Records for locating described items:

:::::

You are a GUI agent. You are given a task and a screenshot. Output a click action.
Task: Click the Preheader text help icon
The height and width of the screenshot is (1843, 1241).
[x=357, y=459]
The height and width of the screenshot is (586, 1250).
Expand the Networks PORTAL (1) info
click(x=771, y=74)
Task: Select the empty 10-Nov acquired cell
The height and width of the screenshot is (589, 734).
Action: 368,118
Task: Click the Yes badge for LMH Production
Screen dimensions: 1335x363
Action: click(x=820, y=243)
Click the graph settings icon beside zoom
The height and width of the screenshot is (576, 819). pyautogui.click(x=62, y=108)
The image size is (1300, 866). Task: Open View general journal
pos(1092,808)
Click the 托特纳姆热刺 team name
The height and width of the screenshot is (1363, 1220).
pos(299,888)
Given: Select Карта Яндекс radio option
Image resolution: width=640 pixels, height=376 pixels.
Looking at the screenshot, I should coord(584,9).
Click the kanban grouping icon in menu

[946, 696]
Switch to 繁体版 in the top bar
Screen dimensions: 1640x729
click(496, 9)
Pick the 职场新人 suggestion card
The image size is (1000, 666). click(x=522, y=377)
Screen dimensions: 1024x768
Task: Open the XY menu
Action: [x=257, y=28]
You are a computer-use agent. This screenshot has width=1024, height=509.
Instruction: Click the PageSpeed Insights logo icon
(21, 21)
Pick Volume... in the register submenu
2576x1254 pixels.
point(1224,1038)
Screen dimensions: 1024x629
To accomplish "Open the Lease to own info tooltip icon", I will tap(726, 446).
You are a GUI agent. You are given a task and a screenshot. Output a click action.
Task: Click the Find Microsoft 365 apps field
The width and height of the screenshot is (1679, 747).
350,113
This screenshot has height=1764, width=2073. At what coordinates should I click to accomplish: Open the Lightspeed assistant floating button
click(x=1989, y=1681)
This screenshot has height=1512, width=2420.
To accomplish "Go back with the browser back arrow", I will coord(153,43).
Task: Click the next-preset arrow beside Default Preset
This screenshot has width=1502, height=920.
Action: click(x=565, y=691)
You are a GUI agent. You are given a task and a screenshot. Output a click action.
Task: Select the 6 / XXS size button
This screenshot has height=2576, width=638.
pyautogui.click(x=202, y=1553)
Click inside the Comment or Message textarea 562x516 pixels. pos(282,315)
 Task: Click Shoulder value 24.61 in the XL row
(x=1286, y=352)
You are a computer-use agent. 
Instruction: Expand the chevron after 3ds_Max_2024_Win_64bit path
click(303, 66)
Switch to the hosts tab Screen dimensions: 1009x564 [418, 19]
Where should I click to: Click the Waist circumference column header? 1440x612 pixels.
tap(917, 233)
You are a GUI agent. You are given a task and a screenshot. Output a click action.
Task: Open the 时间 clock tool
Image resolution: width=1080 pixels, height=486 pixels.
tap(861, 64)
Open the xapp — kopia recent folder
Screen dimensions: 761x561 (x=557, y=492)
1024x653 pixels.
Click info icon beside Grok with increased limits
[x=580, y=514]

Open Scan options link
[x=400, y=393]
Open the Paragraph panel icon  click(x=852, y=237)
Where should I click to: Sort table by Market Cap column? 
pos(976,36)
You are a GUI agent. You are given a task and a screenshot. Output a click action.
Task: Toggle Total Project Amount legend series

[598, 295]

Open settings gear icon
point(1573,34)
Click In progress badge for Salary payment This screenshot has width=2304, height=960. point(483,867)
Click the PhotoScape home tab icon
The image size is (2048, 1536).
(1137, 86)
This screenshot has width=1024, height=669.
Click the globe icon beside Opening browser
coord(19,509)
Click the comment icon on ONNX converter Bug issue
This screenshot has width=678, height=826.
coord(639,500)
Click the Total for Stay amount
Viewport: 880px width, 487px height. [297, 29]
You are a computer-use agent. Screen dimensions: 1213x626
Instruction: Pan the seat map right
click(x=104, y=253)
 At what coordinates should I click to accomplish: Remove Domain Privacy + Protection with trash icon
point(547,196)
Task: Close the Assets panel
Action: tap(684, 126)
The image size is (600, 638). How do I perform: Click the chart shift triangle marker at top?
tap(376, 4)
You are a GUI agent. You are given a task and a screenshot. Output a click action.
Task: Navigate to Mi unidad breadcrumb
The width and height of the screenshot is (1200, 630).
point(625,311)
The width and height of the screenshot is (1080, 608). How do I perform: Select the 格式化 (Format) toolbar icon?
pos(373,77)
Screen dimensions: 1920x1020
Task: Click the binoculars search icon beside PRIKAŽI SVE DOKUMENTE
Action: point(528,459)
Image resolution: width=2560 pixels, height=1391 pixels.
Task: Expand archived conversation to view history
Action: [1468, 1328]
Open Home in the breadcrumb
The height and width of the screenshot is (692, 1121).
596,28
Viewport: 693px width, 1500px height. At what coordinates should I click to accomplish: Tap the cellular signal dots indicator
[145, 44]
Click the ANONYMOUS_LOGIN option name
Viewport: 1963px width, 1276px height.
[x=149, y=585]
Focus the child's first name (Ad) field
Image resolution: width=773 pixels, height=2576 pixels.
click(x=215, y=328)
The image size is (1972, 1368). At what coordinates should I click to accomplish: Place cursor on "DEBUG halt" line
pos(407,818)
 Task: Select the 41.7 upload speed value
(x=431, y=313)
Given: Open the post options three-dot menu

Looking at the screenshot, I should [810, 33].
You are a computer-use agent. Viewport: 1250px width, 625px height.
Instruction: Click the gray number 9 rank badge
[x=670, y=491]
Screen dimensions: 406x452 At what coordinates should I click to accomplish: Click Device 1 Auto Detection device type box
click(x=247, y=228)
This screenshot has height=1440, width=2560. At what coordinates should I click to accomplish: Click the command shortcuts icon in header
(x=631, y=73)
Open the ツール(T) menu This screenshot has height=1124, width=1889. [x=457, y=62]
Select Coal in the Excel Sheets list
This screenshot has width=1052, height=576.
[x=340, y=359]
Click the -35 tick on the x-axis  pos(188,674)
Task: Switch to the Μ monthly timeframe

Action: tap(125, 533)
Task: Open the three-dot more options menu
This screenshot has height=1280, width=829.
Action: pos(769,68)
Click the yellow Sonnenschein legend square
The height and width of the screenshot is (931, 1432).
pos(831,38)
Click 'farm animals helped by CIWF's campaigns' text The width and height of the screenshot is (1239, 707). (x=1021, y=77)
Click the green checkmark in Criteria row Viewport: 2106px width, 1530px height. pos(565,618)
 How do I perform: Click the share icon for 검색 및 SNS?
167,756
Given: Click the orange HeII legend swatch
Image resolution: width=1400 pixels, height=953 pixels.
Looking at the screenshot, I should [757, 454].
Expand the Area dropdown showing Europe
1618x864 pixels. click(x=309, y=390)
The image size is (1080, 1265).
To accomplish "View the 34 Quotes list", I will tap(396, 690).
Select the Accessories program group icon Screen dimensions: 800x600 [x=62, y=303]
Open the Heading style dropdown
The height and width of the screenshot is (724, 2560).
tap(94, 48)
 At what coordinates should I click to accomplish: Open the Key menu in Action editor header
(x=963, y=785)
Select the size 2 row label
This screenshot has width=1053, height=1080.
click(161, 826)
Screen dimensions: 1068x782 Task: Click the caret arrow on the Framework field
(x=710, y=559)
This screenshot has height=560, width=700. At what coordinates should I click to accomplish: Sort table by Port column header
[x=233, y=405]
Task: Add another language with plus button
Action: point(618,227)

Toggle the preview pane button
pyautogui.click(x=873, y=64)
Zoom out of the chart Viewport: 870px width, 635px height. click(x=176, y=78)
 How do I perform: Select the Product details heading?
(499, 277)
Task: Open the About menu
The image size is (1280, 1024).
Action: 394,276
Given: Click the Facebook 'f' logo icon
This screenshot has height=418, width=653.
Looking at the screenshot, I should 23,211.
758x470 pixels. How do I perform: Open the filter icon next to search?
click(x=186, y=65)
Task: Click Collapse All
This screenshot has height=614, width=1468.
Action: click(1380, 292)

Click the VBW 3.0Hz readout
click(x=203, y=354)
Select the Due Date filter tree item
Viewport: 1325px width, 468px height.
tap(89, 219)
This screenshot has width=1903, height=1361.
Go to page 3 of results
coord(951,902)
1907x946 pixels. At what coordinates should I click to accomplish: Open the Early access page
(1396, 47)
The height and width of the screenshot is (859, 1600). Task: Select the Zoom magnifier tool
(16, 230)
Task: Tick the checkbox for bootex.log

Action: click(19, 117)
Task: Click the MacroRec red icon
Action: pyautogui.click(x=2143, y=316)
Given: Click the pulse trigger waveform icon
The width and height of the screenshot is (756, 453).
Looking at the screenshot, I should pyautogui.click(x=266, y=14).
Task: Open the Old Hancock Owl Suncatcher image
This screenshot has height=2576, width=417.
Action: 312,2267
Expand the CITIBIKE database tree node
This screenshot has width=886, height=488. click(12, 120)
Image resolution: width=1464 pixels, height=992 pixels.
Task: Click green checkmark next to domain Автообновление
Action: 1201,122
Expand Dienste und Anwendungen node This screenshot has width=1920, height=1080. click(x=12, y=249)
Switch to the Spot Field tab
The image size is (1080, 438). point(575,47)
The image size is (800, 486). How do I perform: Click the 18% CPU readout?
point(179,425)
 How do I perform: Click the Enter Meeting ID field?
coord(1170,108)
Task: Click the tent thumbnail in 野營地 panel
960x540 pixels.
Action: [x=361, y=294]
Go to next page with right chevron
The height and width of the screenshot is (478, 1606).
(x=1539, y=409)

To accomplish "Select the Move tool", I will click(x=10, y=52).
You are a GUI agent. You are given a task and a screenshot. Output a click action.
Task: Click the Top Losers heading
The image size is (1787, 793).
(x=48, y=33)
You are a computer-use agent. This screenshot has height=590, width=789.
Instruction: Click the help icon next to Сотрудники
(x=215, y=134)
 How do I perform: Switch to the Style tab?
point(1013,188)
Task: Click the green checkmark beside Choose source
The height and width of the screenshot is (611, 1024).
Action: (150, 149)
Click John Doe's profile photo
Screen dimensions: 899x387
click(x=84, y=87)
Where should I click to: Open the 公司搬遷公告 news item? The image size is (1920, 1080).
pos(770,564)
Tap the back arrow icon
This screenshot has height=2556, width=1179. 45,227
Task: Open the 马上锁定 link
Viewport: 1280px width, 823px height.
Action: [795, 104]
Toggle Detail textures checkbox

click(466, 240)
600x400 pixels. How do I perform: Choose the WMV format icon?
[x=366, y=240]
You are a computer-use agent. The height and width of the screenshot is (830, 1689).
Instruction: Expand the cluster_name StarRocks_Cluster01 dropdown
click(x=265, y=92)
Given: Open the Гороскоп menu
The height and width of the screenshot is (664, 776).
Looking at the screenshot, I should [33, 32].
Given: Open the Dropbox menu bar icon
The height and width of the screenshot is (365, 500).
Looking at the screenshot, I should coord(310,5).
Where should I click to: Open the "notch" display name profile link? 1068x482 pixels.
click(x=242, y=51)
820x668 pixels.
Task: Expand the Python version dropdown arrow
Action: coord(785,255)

:::::

Task:
Retype the data exactly, covering everything from the line containing "This screenshot has width=1024, height=669." down to the line containing "click(x=215, y=328)", both ends included.

Full output:
This screenshot has width=1024, height=669.
Click the globe icon beside Opening browser
coord(19,509)
Click the comment icon on ONNX converter Bug issue
This screenshot has width=678, height=826.
coord(639,500)
Click the Total for Stay amount
Viewport: 880px width, 487px height. [297, 29]
You are a computer-use agent. Screen dimensions: 1213x626
Instruction: Pan the seat map right
click(x=104, y=253)
 At what coordinates should I click to accomplish: Remove Domain Privacy + Protection with trash icon
point(547,196)
Task: Close the Assets panel
Action: tap(684, 126)
The image size is (600, 638). How do I perform: Click the chart shift triangle marker at top?
tap(376, 4)
You are a GUI agent. You are given a task and a screenshot. Output a click action.
Task: Navigate to Mi unidad breadcrumb
The width and height of the screenshot is (1200, 630).
point(625,311)
The width and height of the screenshot is (1080, 608). How do I perform: Select the 格式化 (Format) toolbar icon?
pos(373,77)
Screen dimensions: 1920x1020
Task: Click the binoculars search icon beside PRIKAŽI SVE DOKUMENTE
Action: point(528,459)
Image resolution: width=2560 pixels, height=1391 pixels.
Task: Expand archived conversation to view history
Action: [1468, 1328]
Open Home in the breadcrumb
The height and width of the screenshot is (692, 1121).
596,28
Viewport: 693px width, 1500px height. At what coordinates should I click to accomplish: Tap the cellular signal dots indicator
[145, 44]
Click the ANONYMOUS_LOGIN option name
Viewport: 1963px width, 1276px height.
[x=149, y=585]
Focus the child's first name (Ad) field
Image resolution: width=773 pixels, height=2576 pixels.
click(x=215, y=328)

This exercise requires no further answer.